Operational framework

Willamette’s vision, values, and mission, described above, are fundamental to institutional identity, recognizably continuous across nearly two centuries. The framework that outlines the basic strategic choices Willamette has made about how best to pursue mission fulfillment, in contrast, respond to the changing needs of the students and society that the university serves. Willamette has evolved significantly over the years in its mix of programs and degrees, its teaching strategies, and the design of its administrative and academic support units: although the nature and purpose of the university is recognizably the same today as it was in the 1850s and 1950s, it is a very different organization.

Still, strategic positioning, like culture, generally evolves slowly, on generational timescales. The day-to-day and year-to-year work of building and improving the institution comes from the identification of short and medium-term operational priorities for better aligning activities with strategy, and improving the quality and effectiveness of the university’s programs.

The operational objectives summarized here are the result of conversations over six months with campus stakeholders including academic deans, faculty, administration, staff, and students. This is not intended to be a comprehensive list of all projects to be undertaken, but an initial prioritized planning framework to guide choices and decision-making of the Board of Trustees, administration, and faculty, focusing on the next three to five years. The purpose of this framework is to support the development of annual prioritized workplans at the institutional and unit levels, as well as to coordinate with the Board’s own annual workplan development.

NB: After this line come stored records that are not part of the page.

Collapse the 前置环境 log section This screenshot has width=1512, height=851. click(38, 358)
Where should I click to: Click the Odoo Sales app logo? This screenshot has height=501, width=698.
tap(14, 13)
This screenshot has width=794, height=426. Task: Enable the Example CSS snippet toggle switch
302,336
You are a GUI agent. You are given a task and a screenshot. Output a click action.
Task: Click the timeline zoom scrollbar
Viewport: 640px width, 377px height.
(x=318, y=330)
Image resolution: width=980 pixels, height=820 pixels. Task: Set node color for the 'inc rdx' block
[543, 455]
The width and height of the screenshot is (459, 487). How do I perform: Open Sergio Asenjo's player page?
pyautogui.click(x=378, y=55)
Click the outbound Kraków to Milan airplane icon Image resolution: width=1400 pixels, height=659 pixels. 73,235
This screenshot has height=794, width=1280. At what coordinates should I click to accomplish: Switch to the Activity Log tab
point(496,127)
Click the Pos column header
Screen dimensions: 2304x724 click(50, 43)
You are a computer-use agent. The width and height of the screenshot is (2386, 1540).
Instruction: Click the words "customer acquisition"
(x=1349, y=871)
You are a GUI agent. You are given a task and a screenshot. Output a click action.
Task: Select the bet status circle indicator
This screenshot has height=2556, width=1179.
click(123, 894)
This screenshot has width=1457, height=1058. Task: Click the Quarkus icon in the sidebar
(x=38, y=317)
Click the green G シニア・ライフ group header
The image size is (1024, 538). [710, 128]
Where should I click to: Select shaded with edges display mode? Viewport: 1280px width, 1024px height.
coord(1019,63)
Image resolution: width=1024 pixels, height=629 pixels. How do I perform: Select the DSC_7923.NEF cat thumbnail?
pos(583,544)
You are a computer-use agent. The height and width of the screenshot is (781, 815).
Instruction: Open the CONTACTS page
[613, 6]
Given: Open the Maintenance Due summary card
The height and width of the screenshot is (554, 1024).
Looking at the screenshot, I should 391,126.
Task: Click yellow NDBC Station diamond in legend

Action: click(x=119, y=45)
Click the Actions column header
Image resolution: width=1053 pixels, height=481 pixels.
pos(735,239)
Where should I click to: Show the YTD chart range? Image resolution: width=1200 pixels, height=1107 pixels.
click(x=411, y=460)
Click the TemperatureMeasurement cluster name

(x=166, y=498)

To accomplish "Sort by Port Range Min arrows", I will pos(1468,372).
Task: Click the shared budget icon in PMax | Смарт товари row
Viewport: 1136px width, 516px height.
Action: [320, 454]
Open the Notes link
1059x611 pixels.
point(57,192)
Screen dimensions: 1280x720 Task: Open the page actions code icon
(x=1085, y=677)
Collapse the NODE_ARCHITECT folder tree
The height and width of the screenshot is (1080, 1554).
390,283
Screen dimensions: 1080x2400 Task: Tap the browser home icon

Because this operational work is responsive to an external environment and internal circumstances that may change rapidly, this framework itself is intended to be reviewed and updated at least every three years, to ensure continued alignment with institutional strategy and with the overriding goals of improving mission fulfillment. The Board and university administration will review on an annual basis the university’s progress toward the objectives articulated in this plan.

ADDRESSING TODAY’S IMPERATIVE

Having identified a long-term vision and distinguishing values and strategic anchors, the Board of Trustees has identified a singular strategic imperative to ensure a strong foundation for the university:

In the next three years, Willamette will align its revenues and expenses to ensure intergenerational equity and return a 3 to 5% operating margin that can be invested in operational excellence and in the people and programs that will make the Willamette 2042 vision a reality.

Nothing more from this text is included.